Cost attributed to AI agents, whether internal copilots, customer-facing assistants, or background automations. Inferences, session cost, token usage, and trends, surfaced per agent so engineering and product teams can evaluate cost-per-outcome at the agent level.

Custom Unit Economics Using Cost Categories

Attribute AI spend to any customer-defined construct, including business unit, product line, customer tier, or feature. Built on the existing Cost Categories framework, so the rules teams have already written for cloud chargeback now apply to AI spend with no extra setup.

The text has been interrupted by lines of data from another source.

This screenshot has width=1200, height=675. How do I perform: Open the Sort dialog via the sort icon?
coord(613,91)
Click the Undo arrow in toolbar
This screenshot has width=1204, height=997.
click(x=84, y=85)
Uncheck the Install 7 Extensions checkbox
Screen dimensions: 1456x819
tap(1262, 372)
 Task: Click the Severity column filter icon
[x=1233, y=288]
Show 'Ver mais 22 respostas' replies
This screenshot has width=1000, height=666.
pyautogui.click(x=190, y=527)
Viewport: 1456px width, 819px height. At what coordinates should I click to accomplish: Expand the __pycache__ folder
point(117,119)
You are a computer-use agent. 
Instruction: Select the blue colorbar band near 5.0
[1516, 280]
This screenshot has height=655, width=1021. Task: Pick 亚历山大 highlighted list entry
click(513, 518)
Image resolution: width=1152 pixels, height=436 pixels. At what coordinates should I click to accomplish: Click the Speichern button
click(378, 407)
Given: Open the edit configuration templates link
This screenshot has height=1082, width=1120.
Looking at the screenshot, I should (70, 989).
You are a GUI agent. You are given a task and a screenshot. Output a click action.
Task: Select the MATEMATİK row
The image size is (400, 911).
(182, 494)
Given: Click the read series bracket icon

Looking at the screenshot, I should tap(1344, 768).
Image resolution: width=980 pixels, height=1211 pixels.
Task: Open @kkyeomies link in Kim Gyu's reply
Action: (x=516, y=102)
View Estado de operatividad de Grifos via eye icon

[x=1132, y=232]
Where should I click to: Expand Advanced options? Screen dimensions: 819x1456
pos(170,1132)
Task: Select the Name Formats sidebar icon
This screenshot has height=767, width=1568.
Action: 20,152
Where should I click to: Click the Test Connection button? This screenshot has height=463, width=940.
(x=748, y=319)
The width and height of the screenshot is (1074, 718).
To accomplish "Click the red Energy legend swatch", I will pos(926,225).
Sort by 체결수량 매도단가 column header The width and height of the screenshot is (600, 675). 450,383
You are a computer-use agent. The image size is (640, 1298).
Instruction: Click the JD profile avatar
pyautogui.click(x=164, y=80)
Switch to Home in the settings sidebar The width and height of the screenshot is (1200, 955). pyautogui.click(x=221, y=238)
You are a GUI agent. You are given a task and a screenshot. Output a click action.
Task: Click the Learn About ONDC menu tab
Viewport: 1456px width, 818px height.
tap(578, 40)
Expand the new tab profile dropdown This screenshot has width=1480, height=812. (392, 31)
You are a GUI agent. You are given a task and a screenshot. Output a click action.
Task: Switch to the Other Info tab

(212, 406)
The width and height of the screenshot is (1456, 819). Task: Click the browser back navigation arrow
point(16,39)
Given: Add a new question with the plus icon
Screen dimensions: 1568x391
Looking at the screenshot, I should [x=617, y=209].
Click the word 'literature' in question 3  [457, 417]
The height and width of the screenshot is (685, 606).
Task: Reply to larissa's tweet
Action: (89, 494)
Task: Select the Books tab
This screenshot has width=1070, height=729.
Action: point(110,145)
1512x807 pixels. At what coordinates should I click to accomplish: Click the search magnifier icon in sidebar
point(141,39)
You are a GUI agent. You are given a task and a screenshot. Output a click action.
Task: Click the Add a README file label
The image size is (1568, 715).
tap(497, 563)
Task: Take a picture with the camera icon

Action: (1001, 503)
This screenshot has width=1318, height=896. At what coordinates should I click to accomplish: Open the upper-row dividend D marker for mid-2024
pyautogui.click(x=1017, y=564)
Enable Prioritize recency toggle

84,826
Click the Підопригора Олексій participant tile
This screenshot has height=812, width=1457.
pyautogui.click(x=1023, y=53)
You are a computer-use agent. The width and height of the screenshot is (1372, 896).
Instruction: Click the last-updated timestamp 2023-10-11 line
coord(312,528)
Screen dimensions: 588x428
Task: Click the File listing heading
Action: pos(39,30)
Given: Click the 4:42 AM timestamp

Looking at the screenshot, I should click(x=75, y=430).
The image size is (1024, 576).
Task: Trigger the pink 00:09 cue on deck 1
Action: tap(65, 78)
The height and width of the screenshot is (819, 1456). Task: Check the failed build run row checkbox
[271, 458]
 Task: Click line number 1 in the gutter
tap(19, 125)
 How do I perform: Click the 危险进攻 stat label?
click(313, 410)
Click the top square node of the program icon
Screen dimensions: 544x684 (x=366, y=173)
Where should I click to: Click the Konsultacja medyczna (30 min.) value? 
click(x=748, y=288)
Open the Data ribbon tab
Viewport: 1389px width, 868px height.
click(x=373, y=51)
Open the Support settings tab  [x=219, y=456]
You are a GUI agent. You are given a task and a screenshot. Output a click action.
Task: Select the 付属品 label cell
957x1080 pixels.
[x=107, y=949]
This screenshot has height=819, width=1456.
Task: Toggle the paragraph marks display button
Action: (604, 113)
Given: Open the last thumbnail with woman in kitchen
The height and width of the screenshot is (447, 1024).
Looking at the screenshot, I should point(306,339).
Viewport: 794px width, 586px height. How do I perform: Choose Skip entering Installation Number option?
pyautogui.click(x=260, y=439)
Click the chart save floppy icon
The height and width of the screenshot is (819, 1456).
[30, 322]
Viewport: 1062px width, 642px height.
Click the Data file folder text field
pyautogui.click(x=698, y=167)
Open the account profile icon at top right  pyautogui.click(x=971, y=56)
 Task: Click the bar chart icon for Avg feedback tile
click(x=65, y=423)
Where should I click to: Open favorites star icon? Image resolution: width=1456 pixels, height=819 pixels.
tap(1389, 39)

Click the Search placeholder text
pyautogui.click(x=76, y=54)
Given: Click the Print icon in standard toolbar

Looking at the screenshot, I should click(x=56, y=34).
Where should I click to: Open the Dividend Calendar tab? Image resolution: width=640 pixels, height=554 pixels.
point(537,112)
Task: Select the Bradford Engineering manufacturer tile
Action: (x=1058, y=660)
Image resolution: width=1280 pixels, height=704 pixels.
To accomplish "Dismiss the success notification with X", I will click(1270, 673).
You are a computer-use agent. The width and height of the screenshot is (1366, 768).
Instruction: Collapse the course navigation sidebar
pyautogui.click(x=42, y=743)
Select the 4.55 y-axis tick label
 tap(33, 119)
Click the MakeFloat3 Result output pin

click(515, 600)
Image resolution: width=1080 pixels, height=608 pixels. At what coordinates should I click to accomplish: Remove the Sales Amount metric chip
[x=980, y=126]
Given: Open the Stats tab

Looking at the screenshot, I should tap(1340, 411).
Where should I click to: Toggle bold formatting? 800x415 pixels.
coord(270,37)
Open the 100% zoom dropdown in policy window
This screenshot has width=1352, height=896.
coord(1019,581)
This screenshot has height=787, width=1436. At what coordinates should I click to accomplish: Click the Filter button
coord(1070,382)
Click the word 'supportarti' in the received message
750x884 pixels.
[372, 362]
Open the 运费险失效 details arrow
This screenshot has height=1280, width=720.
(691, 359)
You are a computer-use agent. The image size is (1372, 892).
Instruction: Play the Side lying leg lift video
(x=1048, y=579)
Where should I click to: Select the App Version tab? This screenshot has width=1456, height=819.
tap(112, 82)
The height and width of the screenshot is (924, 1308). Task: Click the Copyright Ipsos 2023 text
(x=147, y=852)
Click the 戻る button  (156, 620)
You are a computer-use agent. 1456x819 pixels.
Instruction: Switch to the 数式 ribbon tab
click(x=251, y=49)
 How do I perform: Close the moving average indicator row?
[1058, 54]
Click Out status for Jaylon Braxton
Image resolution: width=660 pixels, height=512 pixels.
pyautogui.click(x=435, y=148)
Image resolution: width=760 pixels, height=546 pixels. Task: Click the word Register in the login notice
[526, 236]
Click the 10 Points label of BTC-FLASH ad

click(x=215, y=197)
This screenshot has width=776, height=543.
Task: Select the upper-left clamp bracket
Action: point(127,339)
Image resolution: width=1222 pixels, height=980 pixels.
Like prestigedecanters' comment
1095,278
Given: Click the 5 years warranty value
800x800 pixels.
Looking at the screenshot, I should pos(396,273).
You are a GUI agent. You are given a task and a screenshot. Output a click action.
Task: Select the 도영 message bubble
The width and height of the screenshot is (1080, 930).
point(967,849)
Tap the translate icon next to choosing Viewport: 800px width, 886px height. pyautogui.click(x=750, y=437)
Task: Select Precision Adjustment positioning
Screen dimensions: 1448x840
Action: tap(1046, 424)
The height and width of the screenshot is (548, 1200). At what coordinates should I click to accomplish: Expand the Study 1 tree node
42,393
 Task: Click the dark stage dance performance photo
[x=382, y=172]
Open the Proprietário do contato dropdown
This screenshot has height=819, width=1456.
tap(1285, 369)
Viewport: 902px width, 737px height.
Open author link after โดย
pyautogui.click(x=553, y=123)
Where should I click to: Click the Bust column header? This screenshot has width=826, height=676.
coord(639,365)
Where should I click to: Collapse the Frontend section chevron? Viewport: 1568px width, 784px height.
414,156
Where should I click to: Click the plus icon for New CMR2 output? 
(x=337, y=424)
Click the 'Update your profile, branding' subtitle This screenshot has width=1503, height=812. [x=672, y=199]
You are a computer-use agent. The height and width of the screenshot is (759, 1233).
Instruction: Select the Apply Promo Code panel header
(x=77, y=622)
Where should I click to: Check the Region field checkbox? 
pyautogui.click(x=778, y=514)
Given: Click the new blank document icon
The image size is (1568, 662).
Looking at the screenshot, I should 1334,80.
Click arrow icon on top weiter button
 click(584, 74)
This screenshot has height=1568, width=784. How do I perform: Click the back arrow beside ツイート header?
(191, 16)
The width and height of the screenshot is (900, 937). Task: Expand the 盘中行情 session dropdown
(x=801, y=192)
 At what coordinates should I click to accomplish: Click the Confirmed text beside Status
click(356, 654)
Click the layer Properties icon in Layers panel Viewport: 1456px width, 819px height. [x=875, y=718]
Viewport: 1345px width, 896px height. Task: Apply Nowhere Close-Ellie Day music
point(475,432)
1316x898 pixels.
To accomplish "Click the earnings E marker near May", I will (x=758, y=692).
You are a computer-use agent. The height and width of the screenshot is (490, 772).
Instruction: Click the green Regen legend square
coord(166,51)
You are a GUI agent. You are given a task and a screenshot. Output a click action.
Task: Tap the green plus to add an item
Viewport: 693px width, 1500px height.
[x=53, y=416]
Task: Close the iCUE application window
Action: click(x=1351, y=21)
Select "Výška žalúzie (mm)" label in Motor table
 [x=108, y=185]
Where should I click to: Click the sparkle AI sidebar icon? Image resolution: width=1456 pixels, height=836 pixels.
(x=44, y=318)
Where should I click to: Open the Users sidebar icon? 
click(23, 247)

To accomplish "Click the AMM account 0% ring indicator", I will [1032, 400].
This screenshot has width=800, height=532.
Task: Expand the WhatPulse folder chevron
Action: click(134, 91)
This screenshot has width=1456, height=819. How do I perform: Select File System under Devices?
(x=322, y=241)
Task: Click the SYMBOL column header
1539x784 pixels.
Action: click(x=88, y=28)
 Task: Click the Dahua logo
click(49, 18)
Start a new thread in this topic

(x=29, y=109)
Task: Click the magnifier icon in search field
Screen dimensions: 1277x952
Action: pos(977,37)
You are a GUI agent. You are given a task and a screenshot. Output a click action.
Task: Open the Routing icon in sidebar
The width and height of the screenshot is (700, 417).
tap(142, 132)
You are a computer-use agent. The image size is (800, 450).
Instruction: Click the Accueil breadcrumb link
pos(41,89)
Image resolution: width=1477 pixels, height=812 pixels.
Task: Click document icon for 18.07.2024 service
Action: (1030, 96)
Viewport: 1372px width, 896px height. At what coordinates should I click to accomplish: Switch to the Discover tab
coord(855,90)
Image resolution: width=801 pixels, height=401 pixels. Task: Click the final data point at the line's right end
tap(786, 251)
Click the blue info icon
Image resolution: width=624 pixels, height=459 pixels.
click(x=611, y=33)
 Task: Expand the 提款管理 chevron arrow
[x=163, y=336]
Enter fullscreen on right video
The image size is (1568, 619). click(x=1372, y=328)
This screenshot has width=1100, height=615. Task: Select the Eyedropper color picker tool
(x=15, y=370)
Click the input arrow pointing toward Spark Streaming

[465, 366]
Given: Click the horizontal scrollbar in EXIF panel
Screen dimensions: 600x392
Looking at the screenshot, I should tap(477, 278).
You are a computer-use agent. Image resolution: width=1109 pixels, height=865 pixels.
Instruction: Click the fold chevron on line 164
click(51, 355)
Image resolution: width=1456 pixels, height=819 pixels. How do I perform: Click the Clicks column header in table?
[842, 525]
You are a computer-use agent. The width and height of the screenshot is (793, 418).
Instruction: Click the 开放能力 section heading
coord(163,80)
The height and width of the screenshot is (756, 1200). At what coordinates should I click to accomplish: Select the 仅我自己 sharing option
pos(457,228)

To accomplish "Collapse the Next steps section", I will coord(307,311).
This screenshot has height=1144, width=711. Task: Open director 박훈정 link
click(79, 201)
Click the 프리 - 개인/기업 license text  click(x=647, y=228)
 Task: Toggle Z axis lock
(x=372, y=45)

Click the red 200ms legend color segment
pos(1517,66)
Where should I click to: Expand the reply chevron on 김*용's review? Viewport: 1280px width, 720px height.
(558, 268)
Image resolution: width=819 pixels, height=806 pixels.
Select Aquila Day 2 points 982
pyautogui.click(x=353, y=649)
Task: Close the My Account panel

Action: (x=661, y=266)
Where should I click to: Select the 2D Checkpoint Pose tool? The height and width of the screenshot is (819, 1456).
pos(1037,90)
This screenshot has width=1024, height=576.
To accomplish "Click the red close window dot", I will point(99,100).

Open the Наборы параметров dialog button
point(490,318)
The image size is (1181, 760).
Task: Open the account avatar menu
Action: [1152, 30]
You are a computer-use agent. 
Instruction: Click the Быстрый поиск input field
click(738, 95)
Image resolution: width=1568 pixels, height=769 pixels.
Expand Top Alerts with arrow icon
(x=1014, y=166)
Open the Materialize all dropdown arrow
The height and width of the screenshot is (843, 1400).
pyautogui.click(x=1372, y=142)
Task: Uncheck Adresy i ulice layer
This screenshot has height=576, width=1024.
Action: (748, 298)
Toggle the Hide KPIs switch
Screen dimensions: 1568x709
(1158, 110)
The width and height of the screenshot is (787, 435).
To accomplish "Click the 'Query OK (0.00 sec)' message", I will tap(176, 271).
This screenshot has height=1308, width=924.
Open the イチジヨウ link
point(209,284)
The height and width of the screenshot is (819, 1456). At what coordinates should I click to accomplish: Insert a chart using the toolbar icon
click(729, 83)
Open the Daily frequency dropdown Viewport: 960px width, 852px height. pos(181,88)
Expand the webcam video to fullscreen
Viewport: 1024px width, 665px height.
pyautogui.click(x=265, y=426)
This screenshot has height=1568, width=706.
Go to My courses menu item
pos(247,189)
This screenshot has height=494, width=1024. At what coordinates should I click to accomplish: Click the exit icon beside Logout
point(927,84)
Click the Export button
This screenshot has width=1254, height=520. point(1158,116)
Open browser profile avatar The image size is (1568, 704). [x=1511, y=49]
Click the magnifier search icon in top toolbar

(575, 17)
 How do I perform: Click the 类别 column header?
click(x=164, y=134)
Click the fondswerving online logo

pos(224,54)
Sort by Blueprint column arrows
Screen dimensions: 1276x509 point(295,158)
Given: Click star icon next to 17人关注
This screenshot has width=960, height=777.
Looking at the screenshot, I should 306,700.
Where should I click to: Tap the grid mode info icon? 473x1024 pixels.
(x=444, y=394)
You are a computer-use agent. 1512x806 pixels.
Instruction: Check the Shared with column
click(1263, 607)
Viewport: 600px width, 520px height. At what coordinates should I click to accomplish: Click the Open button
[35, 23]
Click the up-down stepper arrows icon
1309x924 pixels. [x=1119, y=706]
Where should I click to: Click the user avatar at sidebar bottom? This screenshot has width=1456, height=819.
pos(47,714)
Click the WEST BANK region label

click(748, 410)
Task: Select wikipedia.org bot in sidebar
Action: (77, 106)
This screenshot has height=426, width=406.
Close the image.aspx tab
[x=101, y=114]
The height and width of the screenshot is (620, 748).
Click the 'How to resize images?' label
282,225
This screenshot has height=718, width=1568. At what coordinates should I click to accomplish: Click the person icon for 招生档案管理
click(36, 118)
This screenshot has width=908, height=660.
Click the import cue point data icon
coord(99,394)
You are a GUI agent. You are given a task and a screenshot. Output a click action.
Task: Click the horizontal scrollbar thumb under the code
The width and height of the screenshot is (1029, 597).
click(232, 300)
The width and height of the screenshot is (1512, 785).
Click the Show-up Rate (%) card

Session And Conversation Level Granularity

Cost per session, cost per multi-turn interaction, and token composition broken down by call. This is the level of detail provider billing APIs can’t give. A multi-turn conversation that costs four times an average session because the agent is looping through a tool chain becomes visible, attributable, and fixable.

Take a customer-support copilot as an example. The total invoice tells you the bot cost twenty-eight thousand dollars last month. Useful, but it doesn’t tell you whether that’s good or bad. Unit cost reframes the same data as cost per resolved ticket. If a session costs sixty cents and the bot resolves the issue without a human, that’s a deal. If a session costs four dollars because the agent is looping through tools it shouldn’t be using, that’s a problem to fix in code, not in finance.

AI Cost Explorer

Filter and group AI spend by the dimensions that matter for AI workloads:

  • Provider, account, and project
  • Model and model version
  • Token type, including input, output, and cache reads and writes
  • Context type and inference profile, including standard, long context, and global routing
  • Region
  • Labels and custom dimensions
  • Drill down from business-level metrics to raw cost data, with filters that compose the way they do everywhere else in CACM.